Photographs of my daughter’s Chesapeake Retriever often have "green eye". Usually, I just use the Brush and paint out the green with black, but wonder if there are other – better – techniques.

Sure there are Tony.

In this NG, in the thread "Red in eye whites" I spelled out a Matt Koskowski method of adjustment using a "Hue/Saturation" adjustment layer. That can be adapted to fix animal "luminous green-eye". The problem with painting out the green is, it removes the natural look of the eye. it becomes flat and dull, and it looks as if you painted out the green.

Here is a version I worked a fix for, when "Stinkweed" had a similar problem with a leopard image she posted in alt.binaries.photos.original.
I had to do a double fix on that, one for the pupil and one for the iris. Here is how that worked out.
< http://homepage.mac.com/lco/filechute/Sharon-Leopard-comp_01 .jpg >

Regards,

Savageduck

That came out nice. Do Leopards have brown eyes? I never noticed (never saw one up close like that) I would have guessed they be more green like cats.
C
Carrie
Sep 19, 2011
"John J Stafford" wrote in message
In article ,
tony cooper wrote:

Photographs of my daughter’s Chesapeake Retriever often have "green eye". Usually, I just use the Brush and paint out the green with black, but wonder if there are other – better – techniques.

And for all persons with red or green eye problems, the solution is to move the flash off the camera, if you can.

Some cameras you can set the flash down lower so it doesn’t wash out as much. My camera (Canon Rebel) has a "red eye setting" where it flashes several times very fast first maybe the close the pupil of the eye. I don’t have it on though.
Back in the pre digital days, we used to have a white cloth, like a handerchief and put it over the flash to cut down the light for faces or anything needing softer light.
C
Carrie
Sep 19, 2011
"Savageduck" <savageduck1@{REMOVESPAM}me.com> wrote in message
On 2011-09-18 19:08:47 -0700, John J Stafford
said:

In article ,
tony cooper wrote:

Photographs of my daughter’s Chesapeake Retriever often have "green eye". Usually, I just use the Brush and paint out the green with black, but wonder if there are other – better – techniques.

And for all persons with red or green eye problems, the solution is to move the flash off the camera, if you can.

That would be nice, unfortunately there are times a cure is needed rather than prevention.

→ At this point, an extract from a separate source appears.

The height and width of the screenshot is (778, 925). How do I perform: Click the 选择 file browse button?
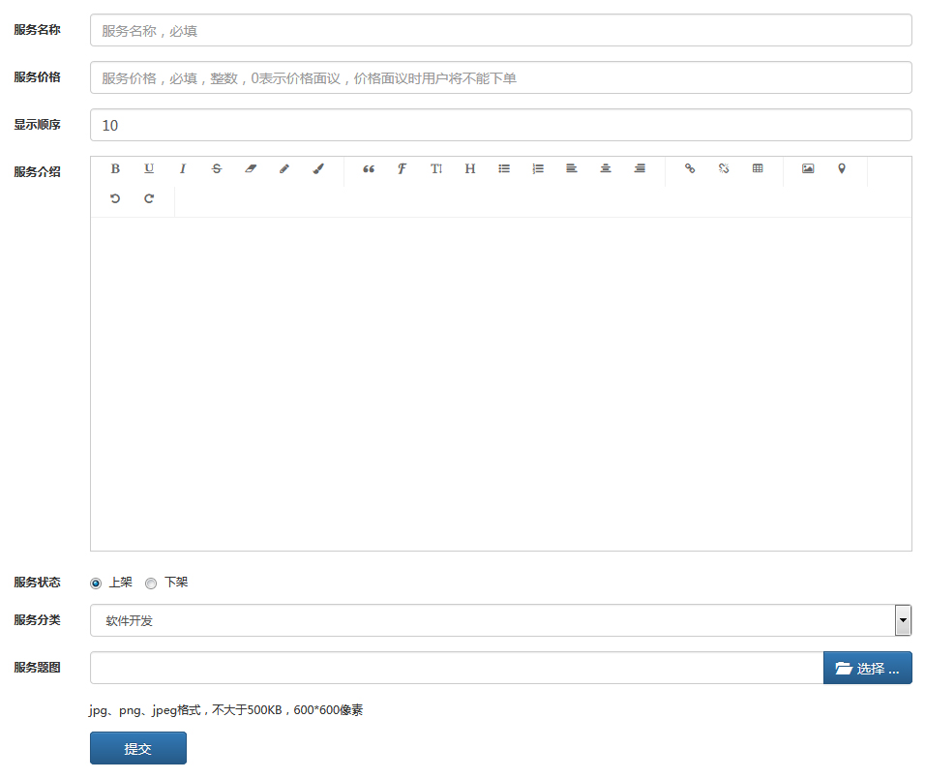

Personally, for the most part I avoid using the built-in flash and rely on my SB-800 when needed. However there are many who have no idea of how to even turn auto flash off. For proof I give you all those pointless flashes in the grandstands at night events.


Regards,

Savageduck

Yeah, I keep my camera on P (program) which is still auto but not totally AUTO -which opens and uses the flash a lot of the time on it’s own. As I said I don’t like using flash unless I have to.
S
Savageduck
Sep 19, 2011
On 2011-09-18 17:26:02 -0700, Savageduck <savageduck1@{REMOVESPAM}me.com> said:

On 2011-09-18 17:00:59 -0700, tony cooper said:

Photographs of my daughter’s Chesapeake Retriever often have "green eye". Usually, I just use the Brush and paint out the green with black, but wonder if there are other – better – techniques.

Sure there are Tony.

In this NG, in the thread "Red in eye whites" I spelled out a Matt Koskowski method of adjustment using a "Hue/Saturation" adjustment layer. That can be adapted to fix animal "luminous green-eye". The problem with painting out the green is, it removes the natural look of the eye. it becomes flat and dull, and it looks as if you painted out the green.

Here is a version I worked a fix for, when "Stinkweed" had a similar problem with a leopard image she posted in alt.binaries.photos.original.
I had to do a double fix on that, one for the pupil and one for the iris. Here is how that worked out.
< http://homepage.mac.com/lco/filechute/Sharon-Leopard-comp_01 .jpg >

….and here is the classic dog "green-eye" fixed using adjustment layers; < http://homepage.mac.com/lco/filechute/EyeFix-comp-20.jpg >


Regards,

Savageduck
TC
tony cooper
Sep 19, 2011
On Sun, 18 Sep 2011 17:26:02 -0700, Savageduck
<savageduck1@{REMOVESPAM}me.com> wrote:

On 2011-09-18 17:00:59 -0700, tony cooper said:

Photographs of my daughter’s Chesapeake Retriever often have "green eye". Usually, I just use the Brush and paint out the green with black, but wonder if there are other – better – techniques.

Sure there are Tony.

In this NG, in the thread "Red in eye whites" I spelled out a Matt Koskowski method of adjustment using a "Hue/Saturation" adjustment layer. That can be adapted to fix animal "luminous green-eye". The problem with painting out the green is, it removes the natural look of the eye. it becomes flat and dull, and it looks as if you painted out the green.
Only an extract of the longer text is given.